* **Selection**
------------------------------------

I submitted a bid on one of the buildings only. However, I was
associated with Mr. Albrecht and others when he submitted a bid on all
the buildings as shown by the printed list, and was also concerned with
him in his proposition of December 5, wherein he offered $400,000 cash
for the property, and more if a list of all the property could be
secured.

The conditions embodied in the specifications and contract, with
reference to the time limit for the removal of all the debris from day
to day as the work progressed were too exacting, in that they did not
allow sufficient time, and if the same were strictly enforced by
Director of Works Taylor would materially add to the expense of the
contractor. The time was too short for the amount of work to be done.

On November 10, at the hour called for the opening of the bids, I was
present and appeared with other bidders before the committee on salvage.
I, with a number of other bidders, waited until after 3 o'clock for the
committee to get together and open the bids, and was very much surprised
when President Francis announced that all bids would be opened in secret
by the committee. This procedure was not in accordance with the custom
of the Government and city in the handling of its property when same is
for sale under bids. Mr. Albrecht objected to the bids being opened in
secret session and demanded that they be opened before the bidders.
President Francis asked me what I had to say about the way in which the
bids were to be handled, and I answered that I could do nothing more
than emphasize the protests of Mr. Albrecht.

I have been a bidder at many sales of both Government and city,
property, and the method employed at such sales provided for the opening
of bids in public in the presence of such bidders as desired to be
present.

A few days later I saw by the papers that the Exposition Company had
rejected all bids. After the rejection of our first sealed bids, I
learned through another bidder, with whom I was interested, that the
World's Fair officials had announced that it was probable that they
would wreck the exposition buildings themselves. Upon this information I
dropped the matter and heard nothing further about the bidding until it
was announced that the Chicago House Wrecking Company had secured the
contract. When I heard that the Fair Company proposed to do its own
wrecking I thought it a good plan.

------------------------------------

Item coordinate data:

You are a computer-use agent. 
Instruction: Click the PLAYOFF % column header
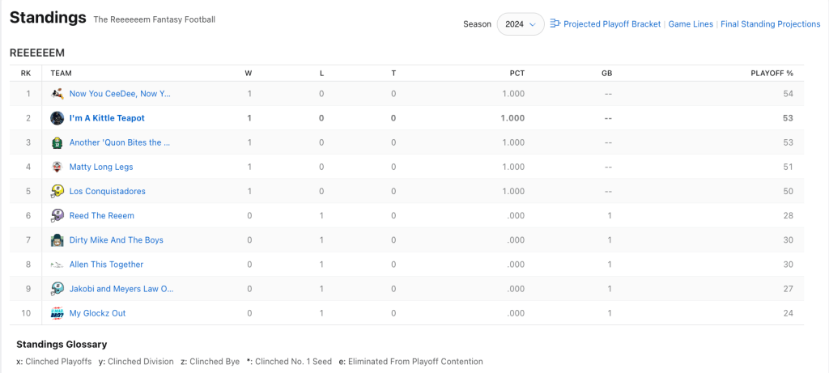[x=772, y=73]
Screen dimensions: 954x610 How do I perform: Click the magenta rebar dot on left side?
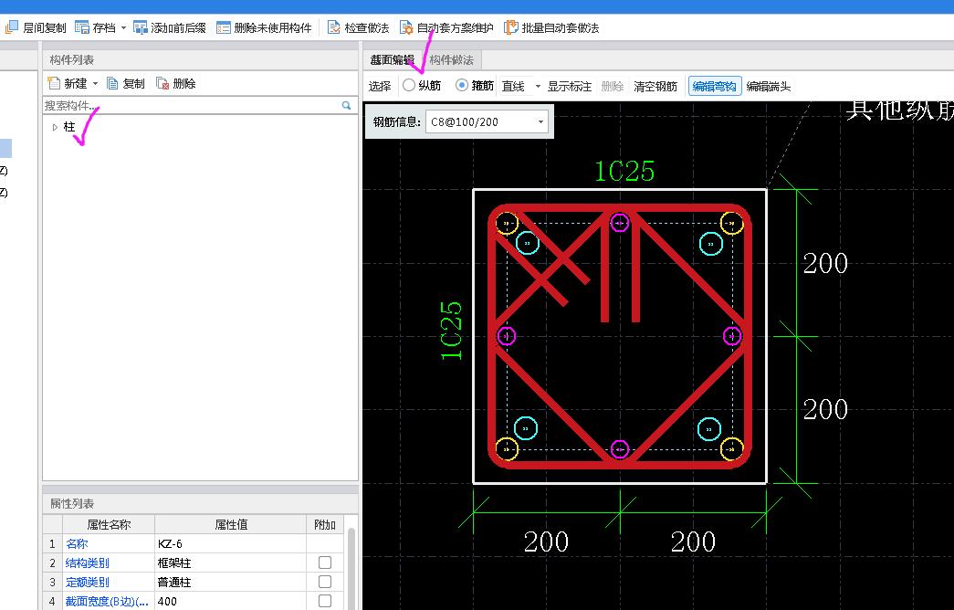point(505,336)
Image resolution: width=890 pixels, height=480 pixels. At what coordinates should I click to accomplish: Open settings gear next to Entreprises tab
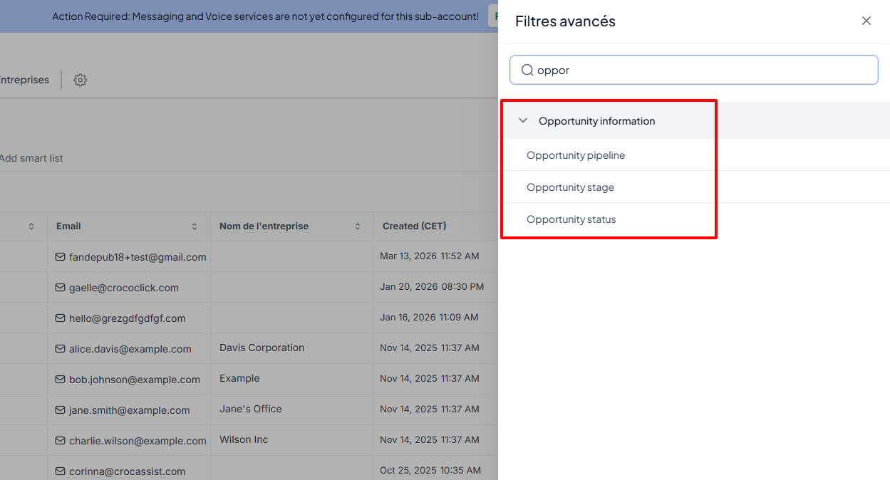81,80
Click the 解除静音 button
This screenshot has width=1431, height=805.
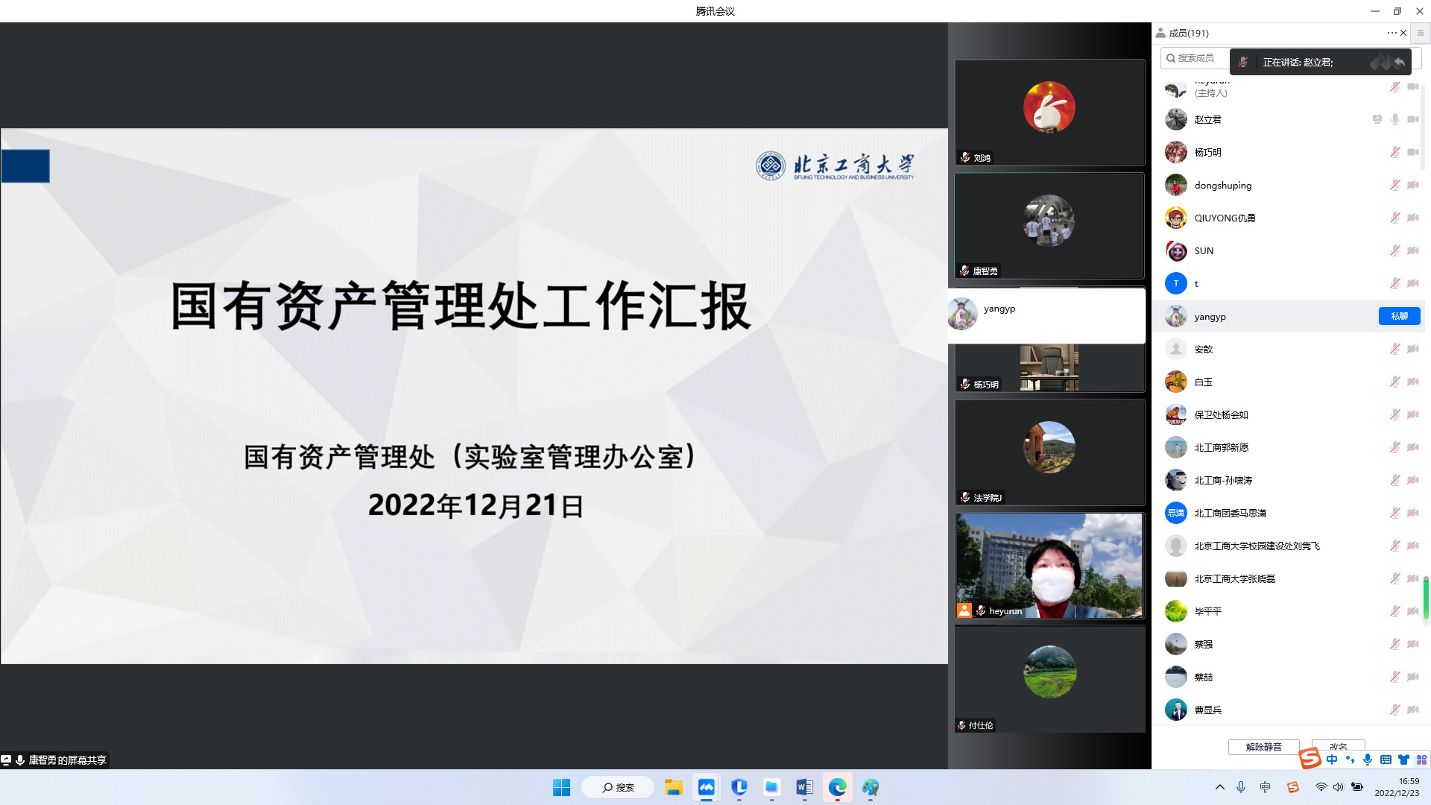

------------------------------------

* **Short exercise 1**
Reproduce the salvage bidding account from "President Francis asked" up to and including "of Mr. Albrecht.".
* **Short exercise 2**
Rewrite the paragraph of the salvage bidding account that begins "On November 10, at the hour called" in a shorter form that keeps its main facts.
The entries are separate material and have nothing to do with the salvage bidding account.

* **Correct result 1**
President Francis asked me what I had to say about the way in which the
bids were to be handled, and I answered that I could do nothing more
than emphasize the protests of Mr. Albrecht.

* **Correct result 2**
On November 10 I joined other bidders before the committee on salvage and waited until after 3 o'clock for the bids to be opened. President Francis then announced that the committee would open all bids in secret, which went against Government and city custom for property sold under bids. Mr. Albrecht objected and demanded that the bids be opened before the bidders. When President Francis asked my view, I said I could only emphasize Mr. Albrecht's protests.